*Activity*:
Transcribe the lines exactly, beginning with the one that contains "1079x883 pixels." and ending with the final line of the records. Do not transcribe pictures.

(Extracted data entries)
+---+

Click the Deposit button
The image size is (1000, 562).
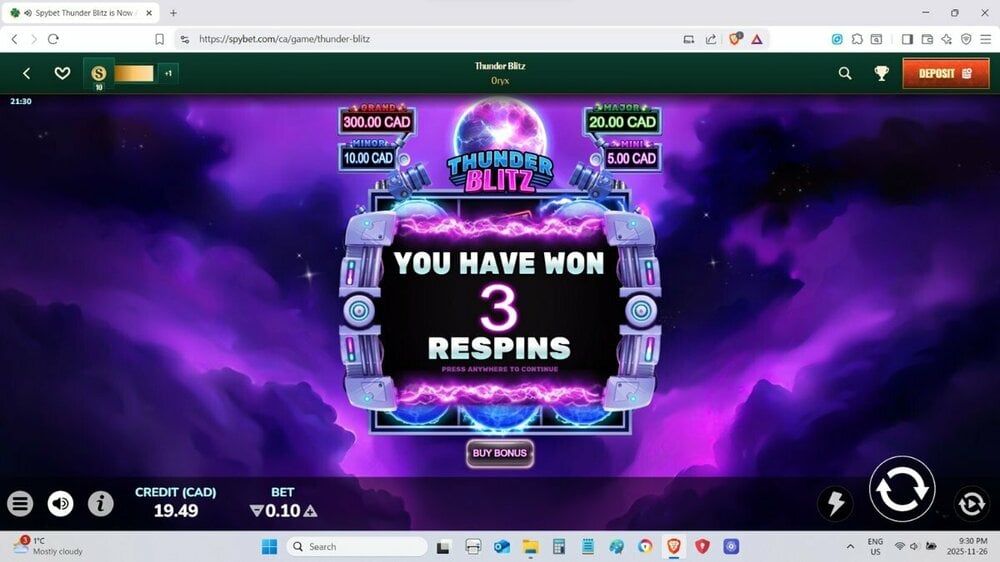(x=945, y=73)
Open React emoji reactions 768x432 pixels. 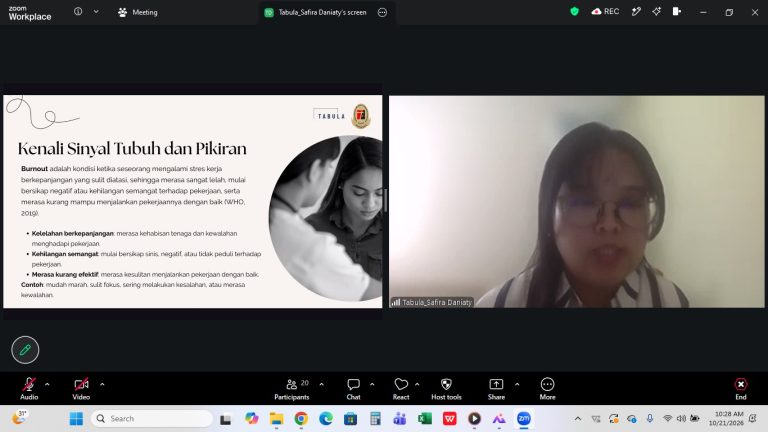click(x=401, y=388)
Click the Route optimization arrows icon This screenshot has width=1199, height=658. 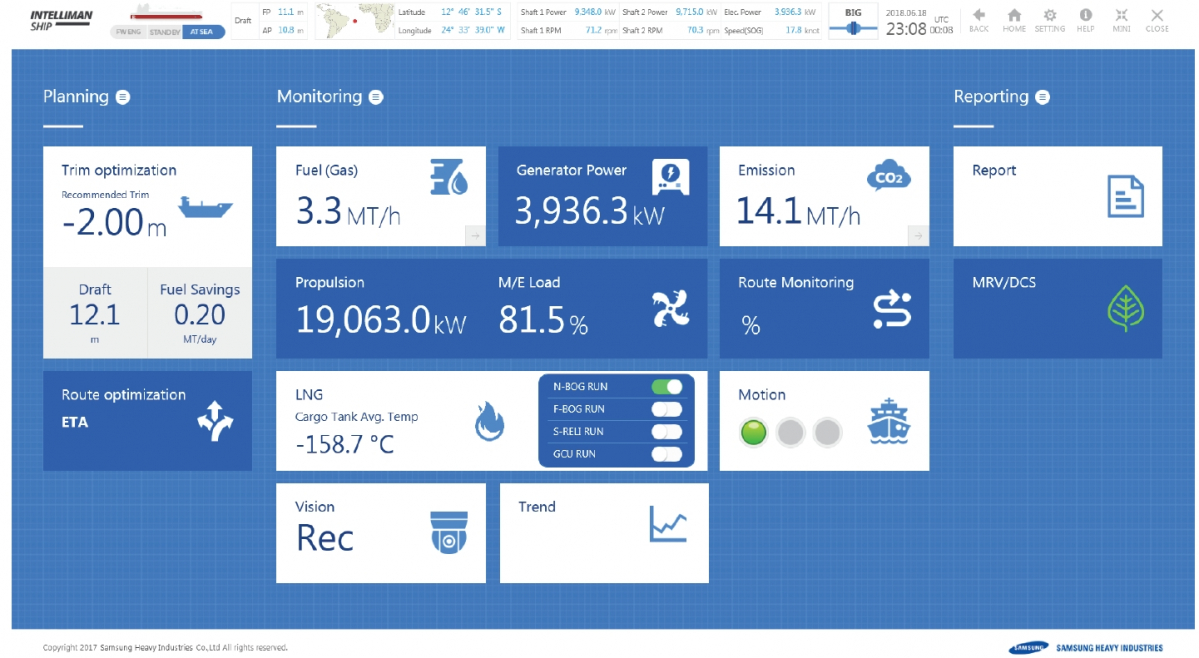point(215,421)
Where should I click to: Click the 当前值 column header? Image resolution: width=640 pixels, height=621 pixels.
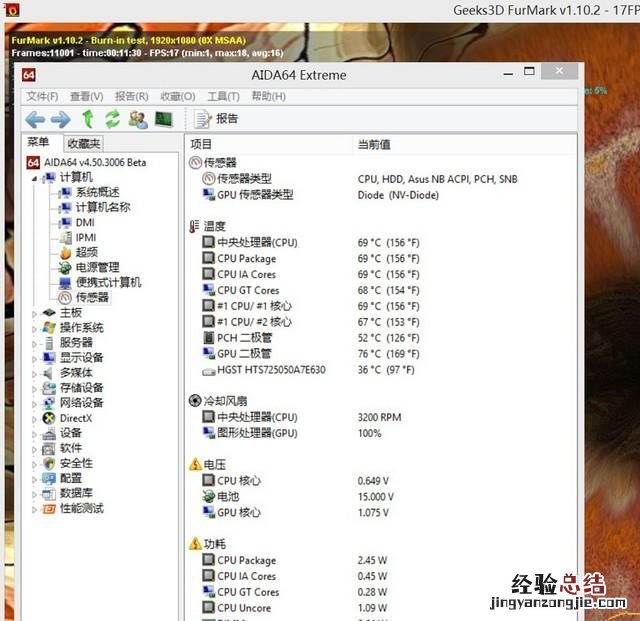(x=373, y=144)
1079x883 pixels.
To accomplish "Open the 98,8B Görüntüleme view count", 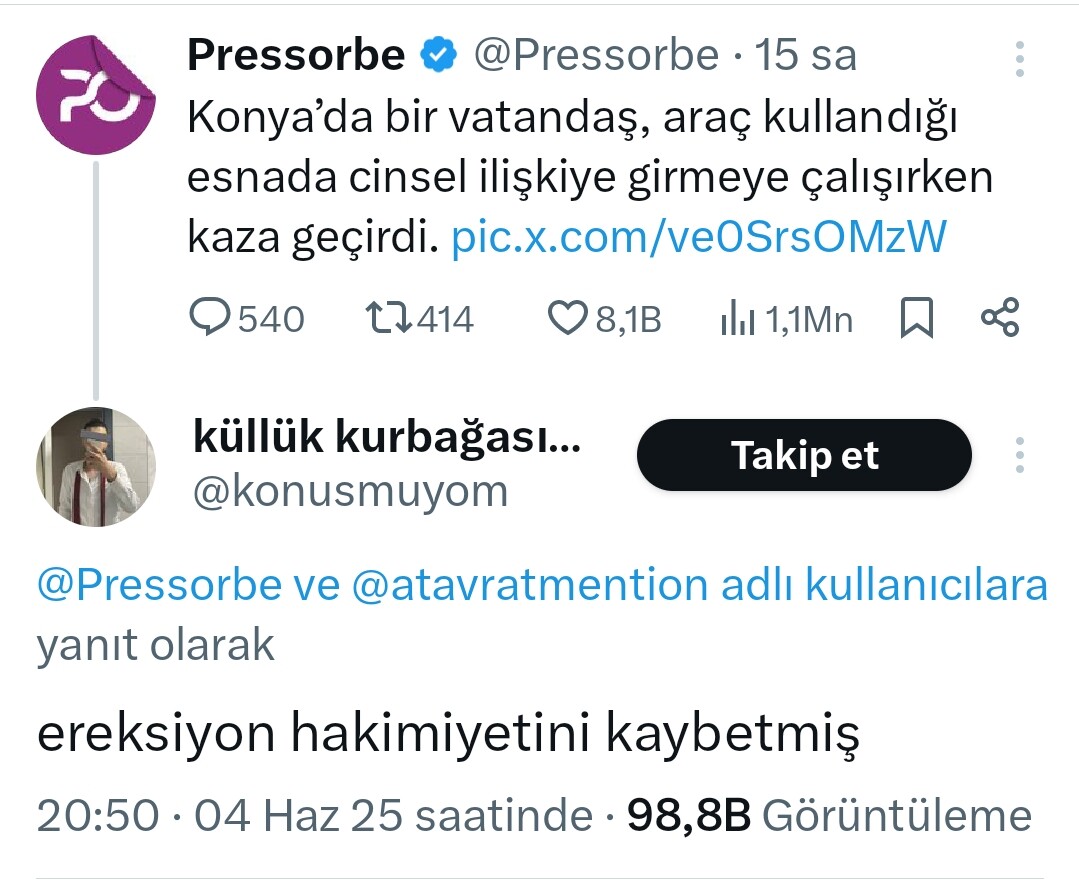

+---+

*Task answer*:
1079x883 pixels.
To accomplish "Open the 98,8B Görüntüleme view count", 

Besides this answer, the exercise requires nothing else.